We then made another side trip up the Robert Campbell Highway to check-out the campgrounds. Then we realized that to get to the campgrounds was a long and dusty gravel road so we decided to head back to the Klondike Highway.

The next stop was the Five Finger Rapids with a long staircase down to the river. The view of the river with the gravel banks rising high above them was splendid. During the mad rush to the Klondike, the rapids caused many navigational problems for both the stampeders in their flimsy boats and the stern wheelers too.

We came across some more road construction and so decided to call it a day at the Tatchun Creek Campground.   We pulled in around 5:30 and there was no one else at the small campground.   The camping spots are along the small creek. An interpretive panel there explains that the creek is a spawning area for Chinook Salmon.   You pick a spot where you want to camp. We picked  spot 7 with the creek gurgling behind the RV. At the entrance to the campgrounds is a covered sign board. You take an envelope, put $12.00 in it, tear off the top part of the envelope, put the envelope in a slot in a box and the part that is torn off is clipped to the number 7 post of your camp site. This is a Yukon Government site and like all the others is has outhouses, firewood available and a covered area with some picnic  tables. As we were preparing dinner another Candream camper pulled in and took the space right beside us. I think like us, they were happy to not be there completely alone. We had the barbecued chicken for supper with hummus and a big salad, accompanied nicely by some Prosecco!

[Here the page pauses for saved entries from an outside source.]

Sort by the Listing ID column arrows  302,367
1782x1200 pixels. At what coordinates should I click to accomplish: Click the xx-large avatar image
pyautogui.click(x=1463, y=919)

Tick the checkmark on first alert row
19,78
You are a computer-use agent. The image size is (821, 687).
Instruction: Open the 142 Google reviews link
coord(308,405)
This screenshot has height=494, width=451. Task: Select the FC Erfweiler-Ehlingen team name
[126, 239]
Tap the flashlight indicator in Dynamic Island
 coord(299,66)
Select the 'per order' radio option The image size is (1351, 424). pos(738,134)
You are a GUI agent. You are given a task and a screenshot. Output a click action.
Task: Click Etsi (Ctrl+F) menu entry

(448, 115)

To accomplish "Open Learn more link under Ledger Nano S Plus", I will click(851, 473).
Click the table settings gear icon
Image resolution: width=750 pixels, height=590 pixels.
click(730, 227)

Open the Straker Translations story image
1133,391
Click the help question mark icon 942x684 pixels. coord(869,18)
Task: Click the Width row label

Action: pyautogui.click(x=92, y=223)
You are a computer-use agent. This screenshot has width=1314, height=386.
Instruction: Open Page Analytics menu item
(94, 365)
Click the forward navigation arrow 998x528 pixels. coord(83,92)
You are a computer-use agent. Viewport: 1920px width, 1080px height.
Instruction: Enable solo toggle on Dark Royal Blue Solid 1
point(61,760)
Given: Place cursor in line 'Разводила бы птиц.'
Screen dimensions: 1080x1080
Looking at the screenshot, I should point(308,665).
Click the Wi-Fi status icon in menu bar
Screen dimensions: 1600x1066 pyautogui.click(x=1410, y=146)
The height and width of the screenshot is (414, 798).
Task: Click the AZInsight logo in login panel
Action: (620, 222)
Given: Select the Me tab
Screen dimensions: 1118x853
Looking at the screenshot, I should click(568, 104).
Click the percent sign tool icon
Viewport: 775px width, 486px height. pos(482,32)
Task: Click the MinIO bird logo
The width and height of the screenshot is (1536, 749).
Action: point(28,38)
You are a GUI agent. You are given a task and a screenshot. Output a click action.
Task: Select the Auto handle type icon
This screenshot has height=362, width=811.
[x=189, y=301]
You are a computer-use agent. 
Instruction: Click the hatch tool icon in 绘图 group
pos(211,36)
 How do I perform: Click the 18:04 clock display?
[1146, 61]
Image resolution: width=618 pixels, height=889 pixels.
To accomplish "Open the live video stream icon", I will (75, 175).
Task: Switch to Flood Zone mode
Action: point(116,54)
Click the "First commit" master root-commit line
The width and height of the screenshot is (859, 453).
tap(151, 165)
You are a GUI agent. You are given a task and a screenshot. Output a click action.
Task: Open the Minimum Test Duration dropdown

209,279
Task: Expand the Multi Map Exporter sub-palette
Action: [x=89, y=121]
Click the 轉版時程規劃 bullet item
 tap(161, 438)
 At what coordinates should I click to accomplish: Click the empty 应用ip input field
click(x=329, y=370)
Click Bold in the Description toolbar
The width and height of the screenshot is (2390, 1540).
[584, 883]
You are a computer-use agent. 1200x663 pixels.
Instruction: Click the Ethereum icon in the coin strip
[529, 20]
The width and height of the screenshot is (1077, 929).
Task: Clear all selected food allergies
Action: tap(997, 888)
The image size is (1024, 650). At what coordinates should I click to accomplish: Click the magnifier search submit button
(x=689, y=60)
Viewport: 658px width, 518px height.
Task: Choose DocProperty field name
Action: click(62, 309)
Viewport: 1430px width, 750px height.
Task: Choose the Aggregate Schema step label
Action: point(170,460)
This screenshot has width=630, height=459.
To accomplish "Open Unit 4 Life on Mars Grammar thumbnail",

We summed up the day – 331 km of driving, 40 km of gravel road, with stunning views of rivers, lakes, islands, the effects of forest fires on the landscape.

By now it was about 9:45p.m. and the sun had come out. We walked down the road enjoying the sounds of the silence. No cars, no man-made noise, just the sound of the breeze in the poplars, the sweet smell of the coniferous needles, and fresh, fresh, air. This is what we came to the Yukon to experience.